AIM:
Rewrite all the records below as a numbered list, leaving out any blank lines.

EXTRACTED RECORDS:
----------

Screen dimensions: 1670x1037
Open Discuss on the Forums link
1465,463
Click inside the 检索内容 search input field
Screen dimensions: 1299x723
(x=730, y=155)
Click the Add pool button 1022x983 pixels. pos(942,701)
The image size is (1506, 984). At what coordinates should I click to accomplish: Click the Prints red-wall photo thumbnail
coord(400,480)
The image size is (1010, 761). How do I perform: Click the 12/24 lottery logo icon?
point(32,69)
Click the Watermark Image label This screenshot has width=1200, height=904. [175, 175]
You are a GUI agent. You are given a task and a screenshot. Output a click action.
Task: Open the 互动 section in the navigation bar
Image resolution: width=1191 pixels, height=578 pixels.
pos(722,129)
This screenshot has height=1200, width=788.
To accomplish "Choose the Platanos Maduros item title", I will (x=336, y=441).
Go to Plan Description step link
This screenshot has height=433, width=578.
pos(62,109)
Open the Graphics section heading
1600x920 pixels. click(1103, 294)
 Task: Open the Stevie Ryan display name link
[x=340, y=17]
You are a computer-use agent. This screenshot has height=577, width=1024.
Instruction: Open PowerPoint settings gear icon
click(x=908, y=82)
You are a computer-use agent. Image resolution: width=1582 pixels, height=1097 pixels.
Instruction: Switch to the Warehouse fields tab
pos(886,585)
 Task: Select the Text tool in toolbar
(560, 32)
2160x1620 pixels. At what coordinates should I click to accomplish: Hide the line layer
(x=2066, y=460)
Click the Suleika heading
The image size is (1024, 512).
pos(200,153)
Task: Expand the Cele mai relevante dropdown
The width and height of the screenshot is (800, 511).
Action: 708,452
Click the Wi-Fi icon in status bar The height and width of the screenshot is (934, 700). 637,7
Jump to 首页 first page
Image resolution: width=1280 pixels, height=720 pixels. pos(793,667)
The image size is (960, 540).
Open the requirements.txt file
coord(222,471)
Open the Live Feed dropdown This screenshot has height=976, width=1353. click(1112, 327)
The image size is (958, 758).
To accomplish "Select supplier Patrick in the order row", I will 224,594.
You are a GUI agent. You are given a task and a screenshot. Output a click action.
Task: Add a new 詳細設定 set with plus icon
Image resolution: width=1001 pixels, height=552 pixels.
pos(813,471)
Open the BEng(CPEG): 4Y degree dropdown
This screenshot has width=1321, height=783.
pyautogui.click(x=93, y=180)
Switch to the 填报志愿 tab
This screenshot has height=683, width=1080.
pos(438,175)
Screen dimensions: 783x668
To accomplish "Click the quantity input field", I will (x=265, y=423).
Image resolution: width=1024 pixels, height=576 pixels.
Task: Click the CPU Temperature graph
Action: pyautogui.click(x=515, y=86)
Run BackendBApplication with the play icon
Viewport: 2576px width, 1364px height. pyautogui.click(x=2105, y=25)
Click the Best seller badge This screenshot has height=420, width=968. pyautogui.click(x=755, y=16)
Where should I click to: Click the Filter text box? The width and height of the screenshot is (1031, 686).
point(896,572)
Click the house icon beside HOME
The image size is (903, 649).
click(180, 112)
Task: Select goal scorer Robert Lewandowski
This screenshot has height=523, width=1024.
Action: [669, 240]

----------

EXPECTED OUTPUT:
1. Screen dimensions: 1670x1037
2. Open Discuss on the Forums link
3. 1465,463
4. Click inside the 检索内容 search input field
5. Screen dimensions: 1299x723
6. (x=730, y=155)
7. Click the Add pool button 1022x983 pixels. pos(942,701)
8. The image size is (1506, 984). At what coordinates should I click to accomplish: Click the Prints red-wall photo thumbnail
9. coord(400,480)
10. The image size is (1010, 761). How do I perform: Click the 12/24 lottery logo icon?
11. point(32,69)
12. Click the Watermark Image label This screenshot has width=1200, height=904. [175, 175]
13. You are a GUI agent. You are given a task and a screenshot. Output a click action.
14. Task: Open the 互动 section in the navigation bar
15. Image resolution: width=1191 pixels, height=578 pixels.
16. pos(722,129)
17. This screenshot has height=1200, width=788.
18. To accomplish "Choose the Platanos Maduros item title", I will (x=336, y=441).
19. Go to Plan Description step link
20. This screenshot has height=433, width=578.
21. pos(62,109)
22. Open the Graphics section heading
23. 1600x920 pixels. click(1103, 294)
24.  Task: Open the Stevie Ryan display name link
25. [x=340, y=17]
26. You are a computer-use agent. This screenshot has height=577, width=1024.
27. Instruction: Open PowerPoint settings gear icon
28. click(x=908, y=82)
29. You are a computer-use agent. Image resolution: width=1582 pixels, height=1097 pixels.
30. Instruction: Switch to the Warehouse fields tab
31. pos(886,585)
32.  Task: Select the Text tool in toolbar
33. (560, 32)
34. 2160x1620 pixels. At what coordinates should I click to accomplish: Hide the line layer
35. (x=2066, y=460)
36. Click the Suleika heading
37. The image size is (1024, 512).
38. pos(200,153)
39. Task: Expand the Cele mai relevante dropdown
40. The width and height of the screenshot is (800, 511).
41. Action: 708,452
42. Click the Wi-Fi icon in status bar The height and width of the screenshot is (934, 700). 637,7
43. Jump to 首页 first page
44. Image resolution: width=1280 pixels, height=720 pixels. pos(793,667)
45. The image size is (960, 540).
46. Open the requirements.txt file
47. coord(222,471)
48. Open the Live Feed dropdown This screenshot has height=976, width=1353. click(1112, 327)
49. The image size is (958, 758).
50. To accomplish "Select supplier Patrick in the order row", I will 224,594.
51. You are a GUI agent. You are given a task and a screenshot. Output a click action.
52. Task: Add a new 詳細設定 set with plus icon
53. Image resolution: width=1001 pixels, height=552 pixels.
54. pos(813,471)
55. Open the BEng(CPEG): 4Y degree dropdown
56. This screenshot has width=1321, height=783.
57. pyautogui.click(x=93, y=180)
58. Switch to the 填报志愿 tab
59. This screenshot has height=683, width=1080.
60. pos(438,175)
61. Screen dimensions: 783x668
62. To accomplish "Click the quantity input field", I will (x=265, y=423).
63. Image resolution: width=1024 pixels, height=576 pixels.
64. Task: Click the CPU Temperature graph
65. Action: pyautogui.click(x=515, y=86)
66. Run BackendBApplication with the play icon
67. Viewport: 2576px width, 1364px height. pyautogui.click(x=2105, y=25)
68. Click the Best seller badge This screenshot has height=420, width=968. pyautogui.click(x=755, y=16)
69. Where should I click to: Click the Filter text box? The width and height of the screenshot is (1031, 686).
70. point(896,572)
71. Click the house icon beside HOME
72. The image size is (903, 649).
73. click(180, 112)
74. Task: Select goal scorer Robert Lewandowski
75. This screenshot has height=523, width=1024.
76. Action: [669, 240]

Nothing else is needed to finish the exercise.